** begin **

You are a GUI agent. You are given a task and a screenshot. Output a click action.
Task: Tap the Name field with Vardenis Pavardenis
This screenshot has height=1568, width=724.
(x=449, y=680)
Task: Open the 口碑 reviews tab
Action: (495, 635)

** end **

• [Problem statement]
Pull out each line above that contains the word "screenshot".

• [Final result]
You are a GUI agent. You are given a task and a screenshot. Output a click action.
This screenshot has height=1568, width=724.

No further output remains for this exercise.